- [Passage given]
It was tested to compute about 10000 decimal digits, just for the fun
Modified:
commons/proper/math/branches/MATH_2_X/src/main/java/org/apache/commons/math/dfp/DfpField.java
Modified: commons/proper/math/branches/MATH_2_X/src/main/java/org/apache/commons/math/dfp/DfpField.java
URL: http://svn.apache.org/viewvc/commons/proper/math/branches/MATH_2_X/src/main/java/org/apache/commons/math/dfp/DfpField.java?rev=995986&r1=995985&r2=995986&view=diff
==============================================================================
--- commons/proper/math/branches/MATH_2_X/src/main/java/org/apache/commons/math/dfp/DfpField.java (original)
+++ commons/proper/math/branches/MATH_2_X/src/main/java/org/apache/commons/math/dfp/DfpField.java Fri Sep 10 21:23:25 2010
@@ -592,7 +592,7 @@ public class DfpField implements Field<D
}
}
- /** Compute π by atan(1/√(3)) = π/6.
+ /** Compute π using Jonathan and Peter Borwein quartic formula.

- [Available data]
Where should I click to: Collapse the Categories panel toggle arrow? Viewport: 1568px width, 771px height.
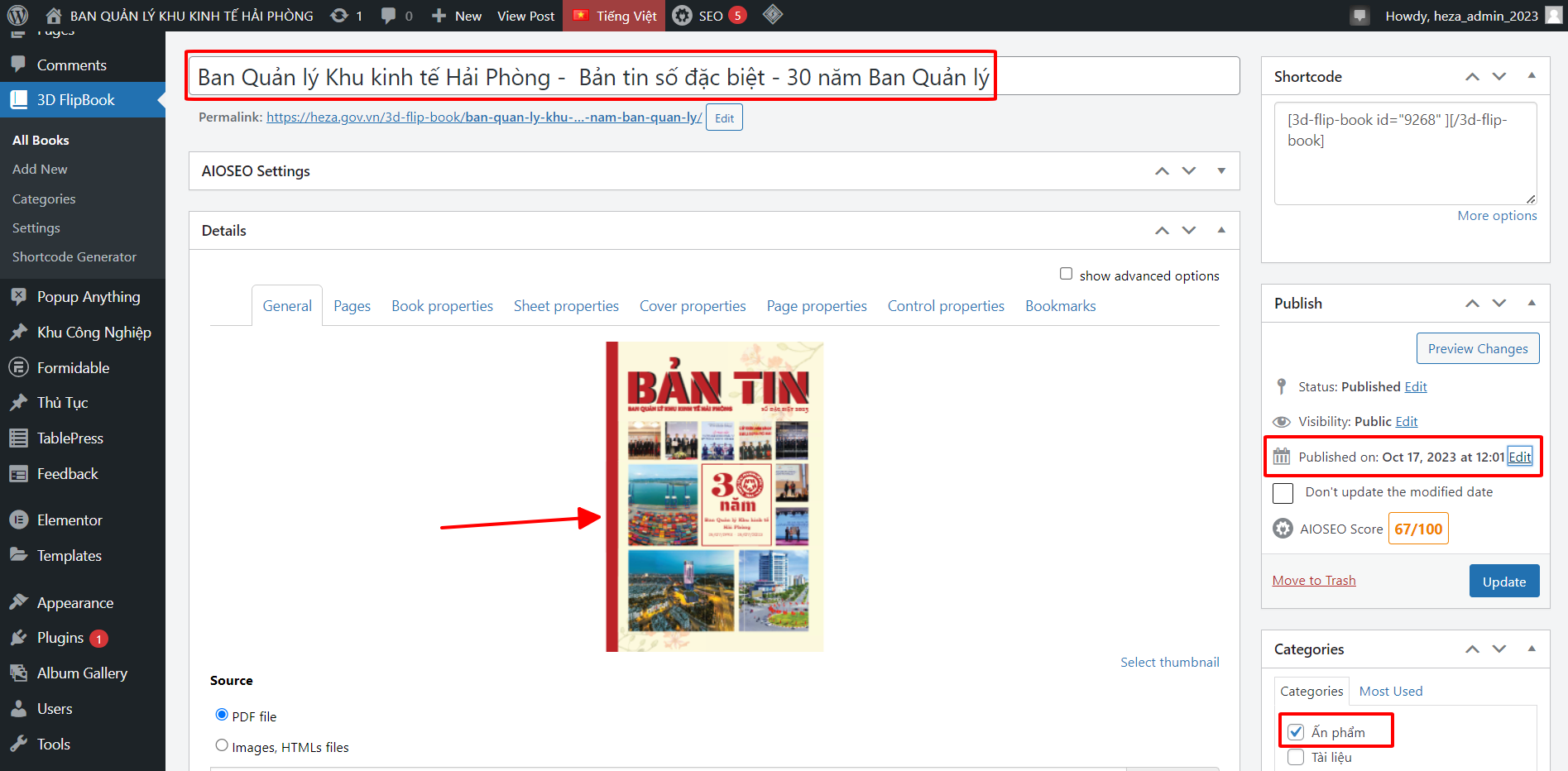click(1532, 649)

- [Aim]
In the commit excerpt, what formula does the revised comment say is now used to compute π?

- [Exercise result]
The Jonathan and Peter Borwein quartic formula.